**How to complete this task:** Exactly as they appear below, repeat the lines from the one with "41 (557, 2229)" through the one with "jjphoenix (326, 998)", and no others.

**Data supplied:**
────

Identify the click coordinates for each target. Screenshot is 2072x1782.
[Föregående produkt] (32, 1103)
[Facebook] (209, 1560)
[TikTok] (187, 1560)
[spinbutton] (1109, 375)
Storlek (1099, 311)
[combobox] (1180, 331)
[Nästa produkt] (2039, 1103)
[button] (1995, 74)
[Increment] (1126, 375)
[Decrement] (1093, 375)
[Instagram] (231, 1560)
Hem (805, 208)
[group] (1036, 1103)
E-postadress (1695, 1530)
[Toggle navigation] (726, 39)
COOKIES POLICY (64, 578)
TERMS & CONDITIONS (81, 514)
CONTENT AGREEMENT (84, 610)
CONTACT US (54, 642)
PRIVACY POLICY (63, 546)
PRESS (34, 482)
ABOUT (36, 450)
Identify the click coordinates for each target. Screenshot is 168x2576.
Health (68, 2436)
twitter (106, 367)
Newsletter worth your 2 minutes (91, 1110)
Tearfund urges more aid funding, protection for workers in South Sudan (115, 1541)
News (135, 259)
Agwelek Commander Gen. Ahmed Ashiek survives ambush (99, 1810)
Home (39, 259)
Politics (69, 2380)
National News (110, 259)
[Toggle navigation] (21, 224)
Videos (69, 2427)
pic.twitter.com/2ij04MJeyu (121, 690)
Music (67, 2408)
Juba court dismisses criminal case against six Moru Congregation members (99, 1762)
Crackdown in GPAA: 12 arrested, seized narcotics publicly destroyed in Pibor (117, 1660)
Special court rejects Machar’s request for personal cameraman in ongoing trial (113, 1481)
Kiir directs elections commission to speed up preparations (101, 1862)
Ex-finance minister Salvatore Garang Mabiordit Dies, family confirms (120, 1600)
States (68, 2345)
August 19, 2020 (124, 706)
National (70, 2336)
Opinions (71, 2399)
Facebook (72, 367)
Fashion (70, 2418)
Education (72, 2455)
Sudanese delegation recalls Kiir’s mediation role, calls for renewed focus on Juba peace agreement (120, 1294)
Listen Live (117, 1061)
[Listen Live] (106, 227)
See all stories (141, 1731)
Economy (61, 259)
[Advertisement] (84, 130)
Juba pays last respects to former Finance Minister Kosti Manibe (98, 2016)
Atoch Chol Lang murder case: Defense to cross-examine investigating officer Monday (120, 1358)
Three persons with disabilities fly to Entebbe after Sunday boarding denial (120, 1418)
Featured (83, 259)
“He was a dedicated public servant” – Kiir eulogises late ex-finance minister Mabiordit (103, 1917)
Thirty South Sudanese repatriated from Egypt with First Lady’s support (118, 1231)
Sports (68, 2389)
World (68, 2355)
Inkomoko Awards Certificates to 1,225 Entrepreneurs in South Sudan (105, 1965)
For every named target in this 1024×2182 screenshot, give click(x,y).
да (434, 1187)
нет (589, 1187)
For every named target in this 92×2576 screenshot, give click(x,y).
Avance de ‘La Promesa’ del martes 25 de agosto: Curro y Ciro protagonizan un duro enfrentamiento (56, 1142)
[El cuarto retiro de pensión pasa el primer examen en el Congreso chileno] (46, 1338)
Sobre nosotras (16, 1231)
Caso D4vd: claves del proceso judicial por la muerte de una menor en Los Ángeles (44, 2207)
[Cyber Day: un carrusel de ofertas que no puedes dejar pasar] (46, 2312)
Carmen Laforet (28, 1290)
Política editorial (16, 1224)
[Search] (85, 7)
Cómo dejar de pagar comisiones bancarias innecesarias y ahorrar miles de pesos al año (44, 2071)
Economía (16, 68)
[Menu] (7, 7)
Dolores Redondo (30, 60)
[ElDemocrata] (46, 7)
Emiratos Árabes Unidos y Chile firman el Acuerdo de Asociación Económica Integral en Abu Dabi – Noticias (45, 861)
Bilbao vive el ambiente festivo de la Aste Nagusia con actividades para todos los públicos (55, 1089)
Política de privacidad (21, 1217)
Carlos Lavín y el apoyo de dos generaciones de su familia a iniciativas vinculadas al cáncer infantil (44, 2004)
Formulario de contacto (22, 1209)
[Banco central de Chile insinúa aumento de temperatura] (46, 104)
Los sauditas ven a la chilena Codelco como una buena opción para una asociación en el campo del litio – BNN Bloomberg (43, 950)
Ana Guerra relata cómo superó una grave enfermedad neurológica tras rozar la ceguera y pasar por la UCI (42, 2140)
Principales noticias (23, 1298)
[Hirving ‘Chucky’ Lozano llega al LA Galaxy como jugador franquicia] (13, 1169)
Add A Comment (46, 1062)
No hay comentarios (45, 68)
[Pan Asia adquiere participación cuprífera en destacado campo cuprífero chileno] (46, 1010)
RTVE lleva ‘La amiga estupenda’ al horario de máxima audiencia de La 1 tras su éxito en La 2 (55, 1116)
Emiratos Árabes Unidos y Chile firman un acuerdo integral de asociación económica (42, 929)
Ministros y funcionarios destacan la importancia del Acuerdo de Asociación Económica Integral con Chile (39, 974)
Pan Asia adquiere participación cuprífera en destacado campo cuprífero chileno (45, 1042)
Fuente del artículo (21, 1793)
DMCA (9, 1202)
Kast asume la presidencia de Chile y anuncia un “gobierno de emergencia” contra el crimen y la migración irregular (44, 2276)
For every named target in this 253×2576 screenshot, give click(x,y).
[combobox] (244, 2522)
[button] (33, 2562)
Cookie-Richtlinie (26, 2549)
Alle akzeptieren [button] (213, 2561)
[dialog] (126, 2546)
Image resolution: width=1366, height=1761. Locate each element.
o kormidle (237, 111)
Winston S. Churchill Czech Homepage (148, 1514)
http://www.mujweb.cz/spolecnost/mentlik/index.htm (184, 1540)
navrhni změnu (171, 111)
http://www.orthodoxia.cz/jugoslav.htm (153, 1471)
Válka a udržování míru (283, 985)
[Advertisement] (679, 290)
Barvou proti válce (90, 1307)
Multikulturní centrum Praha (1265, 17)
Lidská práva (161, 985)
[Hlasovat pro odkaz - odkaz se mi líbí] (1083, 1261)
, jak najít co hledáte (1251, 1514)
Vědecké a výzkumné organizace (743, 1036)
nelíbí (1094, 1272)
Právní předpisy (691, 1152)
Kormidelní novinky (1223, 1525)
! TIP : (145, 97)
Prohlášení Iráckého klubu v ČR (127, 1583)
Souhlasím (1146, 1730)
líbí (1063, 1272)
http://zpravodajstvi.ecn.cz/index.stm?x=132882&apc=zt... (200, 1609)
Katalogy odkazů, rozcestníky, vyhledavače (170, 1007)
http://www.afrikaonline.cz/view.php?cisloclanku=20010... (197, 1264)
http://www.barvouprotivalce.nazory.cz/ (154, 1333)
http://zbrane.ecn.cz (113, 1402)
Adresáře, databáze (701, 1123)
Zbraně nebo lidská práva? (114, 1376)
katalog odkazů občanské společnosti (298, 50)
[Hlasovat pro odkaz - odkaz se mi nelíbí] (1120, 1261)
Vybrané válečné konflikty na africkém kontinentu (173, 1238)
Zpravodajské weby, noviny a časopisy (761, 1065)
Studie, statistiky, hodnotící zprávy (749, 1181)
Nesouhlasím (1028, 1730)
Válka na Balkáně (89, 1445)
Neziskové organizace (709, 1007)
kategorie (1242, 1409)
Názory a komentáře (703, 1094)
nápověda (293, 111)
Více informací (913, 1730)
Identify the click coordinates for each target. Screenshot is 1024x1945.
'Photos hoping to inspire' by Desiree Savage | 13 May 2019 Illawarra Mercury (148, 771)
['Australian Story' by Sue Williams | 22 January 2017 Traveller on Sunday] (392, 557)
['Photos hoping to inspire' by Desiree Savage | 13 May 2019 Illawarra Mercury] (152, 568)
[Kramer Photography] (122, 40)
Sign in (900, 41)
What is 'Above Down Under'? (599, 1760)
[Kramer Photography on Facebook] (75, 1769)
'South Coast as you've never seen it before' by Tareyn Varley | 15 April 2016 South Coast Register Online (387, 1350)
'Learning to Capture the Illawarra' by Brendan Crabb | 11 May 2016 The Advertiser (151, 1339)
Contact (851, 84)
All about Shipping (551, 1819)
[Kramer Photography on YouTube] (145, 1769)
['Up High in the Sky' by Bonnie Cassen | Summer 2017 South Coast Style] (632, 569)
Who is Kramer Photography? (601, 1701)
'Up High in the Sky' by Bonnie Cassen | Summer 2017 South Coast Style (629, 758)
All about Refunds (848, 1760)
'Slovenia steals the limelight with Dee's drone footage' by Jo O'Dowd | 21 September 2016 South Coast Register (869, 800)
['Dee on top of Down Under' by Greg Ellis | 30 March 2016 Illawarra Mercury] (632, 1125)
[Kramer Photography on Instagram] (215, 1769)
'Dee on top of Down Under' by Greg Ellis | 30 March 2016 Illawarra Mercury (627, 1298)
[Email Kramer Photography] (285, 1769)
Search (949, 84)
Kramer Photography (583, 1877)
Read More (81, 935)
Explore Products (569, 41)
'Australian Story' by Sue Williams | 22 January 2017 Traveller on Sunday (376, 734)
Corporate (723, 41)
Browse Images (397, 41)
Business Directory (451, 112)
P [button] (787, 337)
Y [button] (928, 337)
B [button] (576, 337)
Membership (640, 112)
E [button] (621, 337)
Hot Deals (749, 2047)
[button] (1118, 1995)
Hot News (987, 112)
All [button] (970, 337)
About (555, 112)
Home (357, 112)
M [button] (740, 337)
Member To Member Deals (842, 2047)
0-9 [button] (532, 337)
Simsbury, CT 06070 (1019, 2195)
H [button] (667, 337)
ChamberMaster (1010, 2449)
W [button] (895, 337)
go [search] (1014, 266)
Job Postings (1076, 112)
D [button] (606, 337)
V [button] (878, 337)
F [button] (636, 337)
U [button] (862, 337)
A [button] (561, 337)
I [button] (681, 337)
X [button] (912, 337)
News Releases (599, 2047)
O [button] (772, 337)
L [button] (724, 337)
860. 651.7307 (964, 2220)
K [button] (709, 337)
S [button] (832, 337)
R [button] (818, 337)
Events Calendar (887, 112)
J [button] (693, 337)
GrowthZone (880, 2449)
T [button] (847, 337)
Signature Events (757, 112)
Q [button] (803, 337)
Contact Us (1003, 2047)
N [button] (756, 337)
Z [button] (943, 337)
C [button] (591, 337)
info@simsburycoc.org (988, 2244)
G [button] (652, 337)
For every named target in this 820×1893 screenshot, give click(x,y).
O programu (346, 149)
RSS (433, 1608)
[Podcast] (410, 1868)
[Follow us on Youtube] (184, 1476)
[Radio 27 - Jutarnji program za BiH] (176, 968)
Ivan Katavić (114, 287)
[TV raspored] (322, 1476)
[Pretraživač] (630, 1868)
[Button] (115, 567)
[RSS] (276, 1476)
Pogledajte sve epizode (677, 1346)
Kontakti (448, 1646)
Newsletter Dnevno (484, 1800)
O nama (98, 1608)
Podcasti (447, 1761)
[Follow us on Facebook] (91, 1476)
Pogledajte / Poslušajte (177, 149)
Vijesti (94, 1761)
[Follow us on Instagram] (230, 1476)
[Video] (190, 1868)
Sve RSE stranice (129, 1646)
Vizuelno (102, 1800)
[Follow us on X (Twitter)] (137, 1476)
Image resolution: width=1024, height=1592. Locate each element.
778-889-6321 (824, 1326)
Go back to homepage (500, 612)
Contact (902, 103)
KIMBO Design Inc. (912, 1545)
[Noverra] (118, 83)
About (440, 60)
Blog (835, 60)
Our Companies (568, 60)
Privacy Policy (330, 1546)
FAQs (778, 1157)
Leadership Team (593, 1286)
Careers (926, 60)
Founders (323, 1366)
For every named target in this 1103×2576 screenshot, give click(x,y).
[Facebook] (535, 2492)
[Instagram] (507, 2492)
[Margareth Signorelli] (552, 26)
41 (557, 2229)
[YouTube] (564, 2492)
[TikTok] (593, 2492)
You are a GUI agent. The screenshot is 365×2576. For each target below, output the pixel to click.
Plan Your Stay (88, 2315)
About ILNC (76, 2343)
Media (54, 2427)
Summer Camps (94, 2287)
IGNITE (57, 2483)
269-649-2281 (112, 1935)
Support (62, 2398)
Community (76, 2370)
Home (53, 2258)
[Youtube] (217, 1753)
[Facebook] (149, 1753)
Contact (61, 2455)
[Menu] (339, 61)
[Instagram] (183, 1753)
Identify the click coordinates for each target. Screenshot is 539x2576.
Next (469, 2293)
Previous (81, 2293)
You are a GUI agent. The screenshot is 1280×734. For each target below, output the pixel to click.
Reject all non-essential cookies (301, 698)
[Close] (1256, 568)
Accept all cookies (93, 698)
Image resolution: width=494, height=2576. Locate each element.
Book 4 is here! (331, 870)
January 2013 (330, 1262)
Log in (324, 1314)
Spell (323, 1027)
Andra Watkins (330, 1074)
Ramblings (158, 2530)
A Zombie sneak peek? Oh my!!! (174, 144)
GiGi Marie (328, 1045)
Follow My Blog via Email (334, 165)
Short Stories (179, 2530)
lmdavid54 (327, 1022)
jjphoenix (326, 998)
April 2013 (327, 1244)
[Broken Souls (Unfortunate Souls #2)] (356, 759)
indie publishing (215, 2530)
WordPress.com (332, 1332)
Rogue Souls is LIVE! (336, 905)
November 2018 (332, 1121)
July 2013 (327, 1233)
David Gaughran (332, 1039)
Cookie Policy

────

**Result for this task:**
41 (557, 2229)
[YouTube] (564, 2492)
[TikTok] (593, 2492)
You are a GUI agent. The screenshot is 365×2576. For each target below, output the pixel to click.
Plan Your Stay (88, 2315)
About ILNC (76, 2343)
Media (54, 2427)
Summer Camps (94, 2287)
IGNITE (57, 2483)
269-649-2281 (112, 1935)
Support (62, 2398)
Community (76, 2370)
Home (53, 2258)
[Youtube] (217, 1753)
[Facebook] (149, 1753)
Contact (61, 2455)
[Menu] (339, 61)
[Instagram] (183, 1753)
Identify the click coordinates for each target. Screenshot is 539x2576.
Next (469, 2293)
Previous (81, 2293)
You are a GUI agent. The screenshot is 1280×734. For each target below, output the pixel to click.
Reject all non-essential cookies (301, 698)
[Close] (1256, 568)
Accept all cookies (93, 698)
Image resolution: width=494, height=2576. Locate each element.
Book 4 is here! (331, 870)
January 2013 (330, 1262)
Log in (324, 1314)
Spell (323, 1027)
Andra Watkins (330, 1074)
Ramblings (158, 2530)
A Zombie sneak peek? Oh my!!! (174, 144)
GiGi Marie (328, 1045)
Follow My Blog via Email (334, 165)
Short Stories (179, 2530)
lmdavid54 (327, 1022)
jjphoenix (326, 998)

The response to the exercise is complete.